If we take the motive here in "The Little Tear Jug" and in the Japanese story of "The Nun of the Temple of Armida" which appears as magic, in its psychological significance, so we have a teleological structure that is equivalent in its psychic healing tendency to the other wish structures. This fairy tale might just as well be the true narrative of a dream experienced by a person in the circumstances described which led to the stilling of their sorrow and to rest.

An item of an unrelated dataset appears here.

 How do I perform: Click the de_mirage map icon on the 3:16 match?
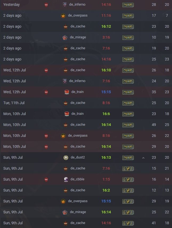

Now it is not only in regard to single events, but this healing agent has come to be a general, psychic purposeful belief that the dead as a result of excessive grief are disturbed in their rest. That is not a therapy for the dead but for the living. The same belief is expressed in the words of the spirit of the dead child who by autosuggestion has entered the Japanese priest and attains in the good O-Toyo the wished-for object. And does not the Christian belief, that the dead children all go to heaven, work quite the same way?

The same motive in a somewhat different setting is treated in another fairy tale, "The Shroud" (Grimm).

The mother wept after the death of her little boy. Soon after the child appeared at night in the place where it had eaten and played during life; the mother cried and so did the child and then disappeared at morning. As the mother would not cease weeping it came in the night in its little white shroud, sat at the foot of her bed and said: "O mother, stop crying or I cannot rest in my grave for my shroud is wet with the tears which fall on it." As she heard this the mother was frightened and cried no more. The next night the child came again holding a little light in his hand and showed that now as his shroud was dry he could rest in his grave. Then the mother commended herself to God in her grief and bore it quietly and patiently[1] and the child did not return but slept in his bed under the ground.

The hallucinations whose sudden appearance, for example,

  1. For further literature see Rittershaus, "Neuisländische Volksmärchen," pp. 14 and 15.